Francesca discovered that there’s more to creating a sound atmosphere for writing than simply listening to music.
I often use music to set a scene for myself when I’m writing. Sometimes this is because that particular music is being played in the scenario concerned (like Scheherazade, well loved by one of my characters). Often it’s because the music evokes the setting I’m writing. Songs like Gershwin’s Summertime and Theme from a Summer Place summon up long, hot summer days on the beach. Well they do for me. Apart from this, I’m someone who, on the whole, tends to like to work in quiet.
My daughter Giovanna, on the other hand, hates silence, preferring background noise. It doesn’t have to be music. She recently revealed she often studies to the sound of a cafe, or rain, a new idea in boosting productivity. I have relaxation CDs of nature sounds myself, rain, sea and so on. But cafes? It turns out there are many sites on the internet where you can listen to all manner of sounds.

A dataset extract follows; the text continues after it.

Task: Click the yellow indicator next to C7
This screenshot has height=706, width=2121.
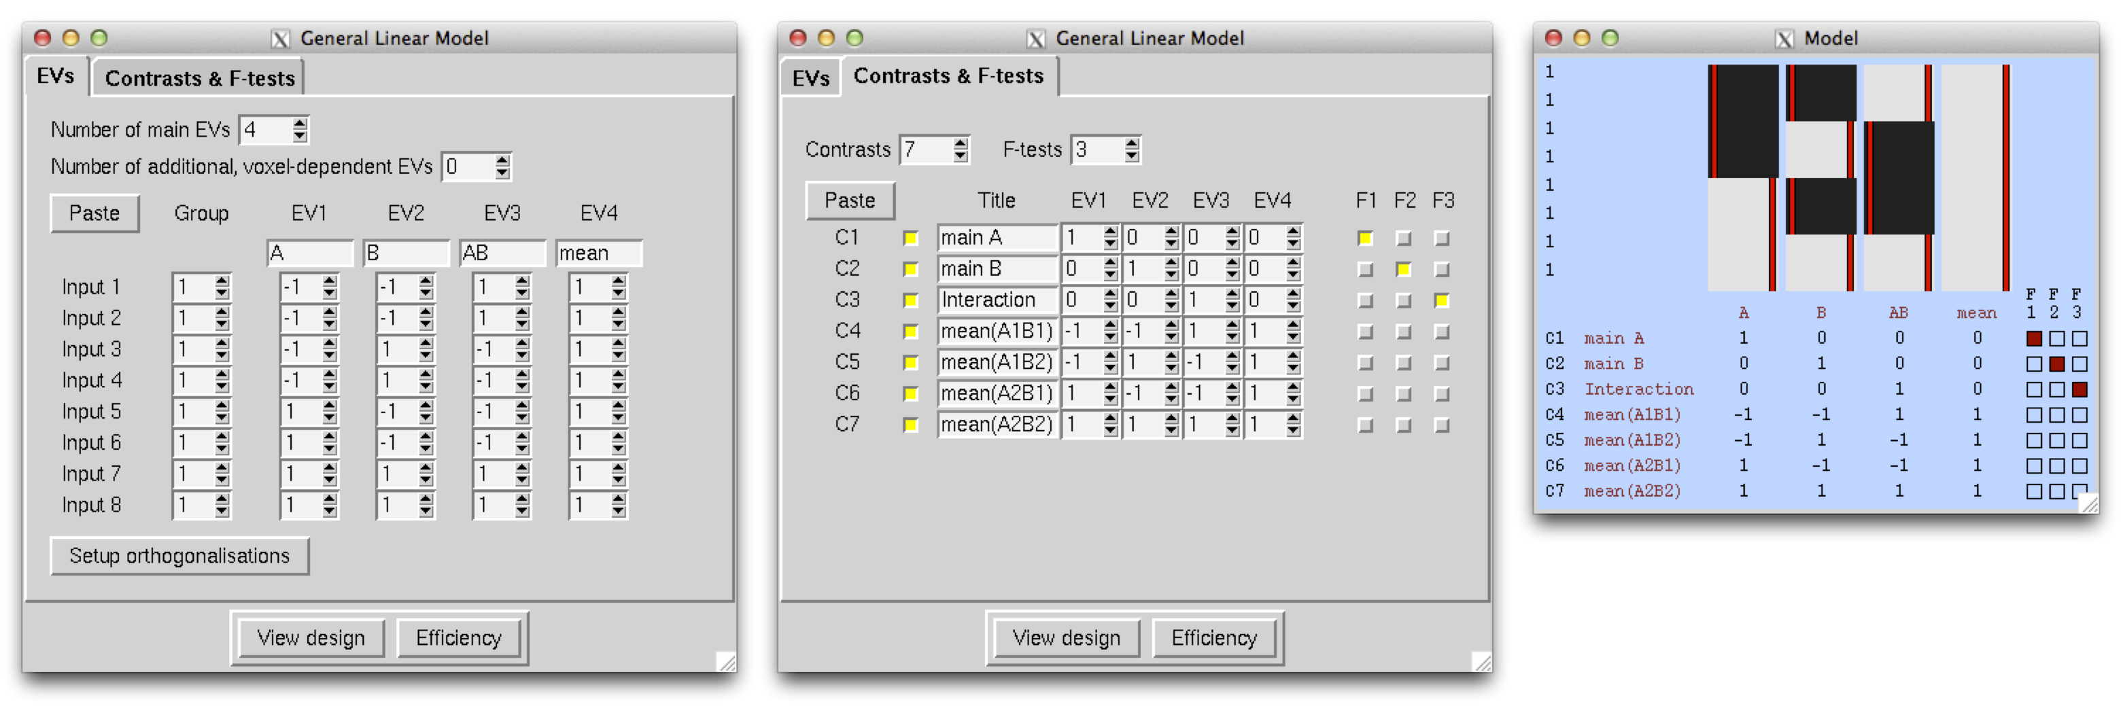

Now that, I thought, could be really useful in evoking a setting while I’m writing, so I did a little investigation.
For a start, You Tube is full of these ‘videos’. Some are on a loop, therefore not so satisfying, so you need to explore a little. They can be anything from an hour to eight hours long. Among the many I found were rain on a tent, a sailing ship on rough sea, a campfire, an echoing cave, office sounds, an airport, Hallowe’en and various Star Wars settings! There are many other sites offering these location sounds and it’s quite easy to google them to find one that suits you.

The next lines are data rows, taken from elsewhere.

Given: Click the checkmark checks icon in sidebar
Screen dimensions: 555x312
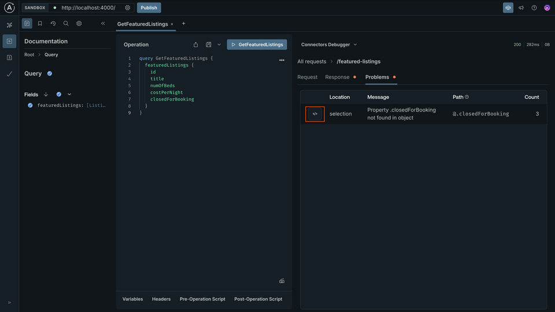Looking at the screenshot, I should coord(9,74).

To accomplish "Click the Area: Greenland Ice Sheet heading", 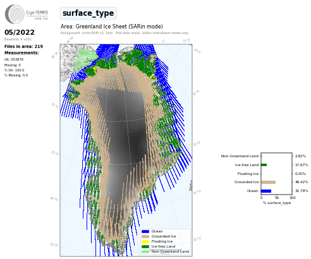I will pyautogui.click(x=112, y=27).
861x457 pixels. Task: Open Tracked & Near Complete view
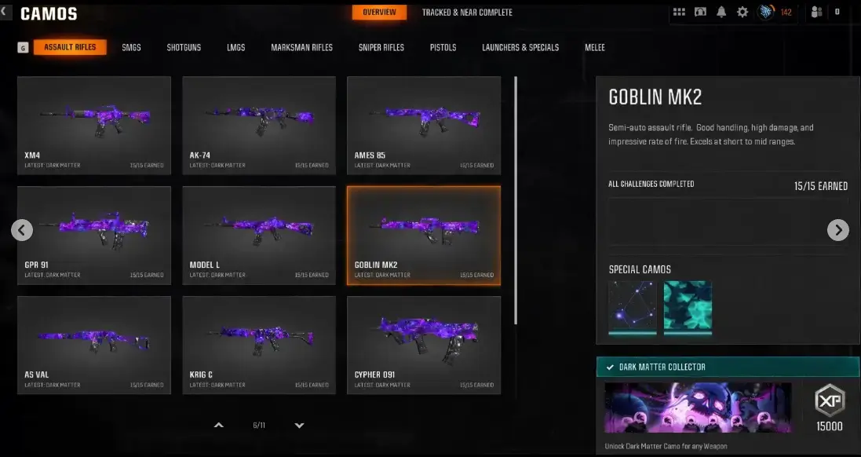pos(467,12)
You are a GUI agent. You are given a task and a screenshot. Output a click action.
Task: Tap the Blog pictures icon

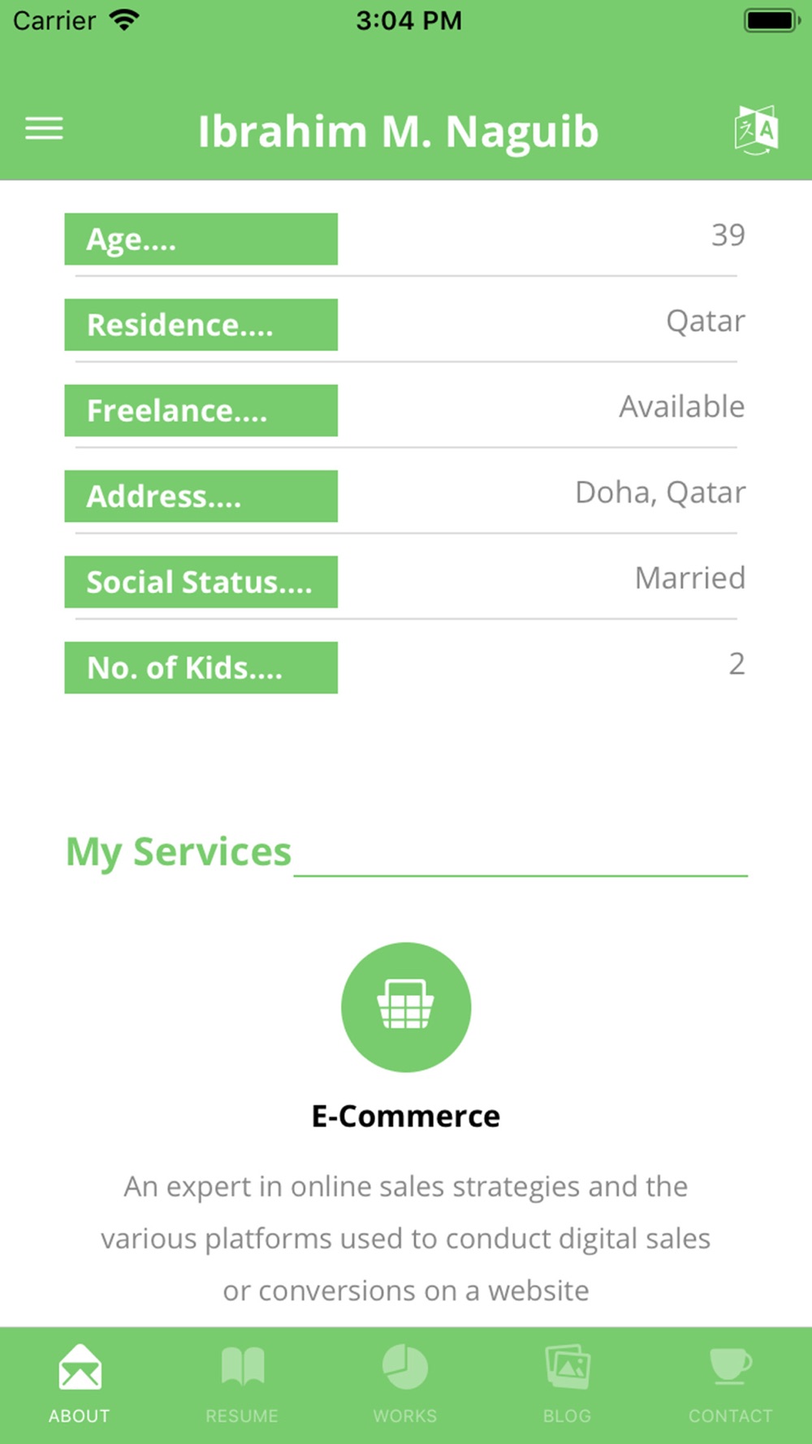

There are also several websites where you can mix your own sounds for a bespoke atmosphere. These include historical soundscapes such as battlefields and medieval scenes (one of which was an execution!). While useful, it’s tempting to spend rather too much time on these, investigating what they do. It’s probably better to stick with the ready made sound scenes they provide, of which there are plenty.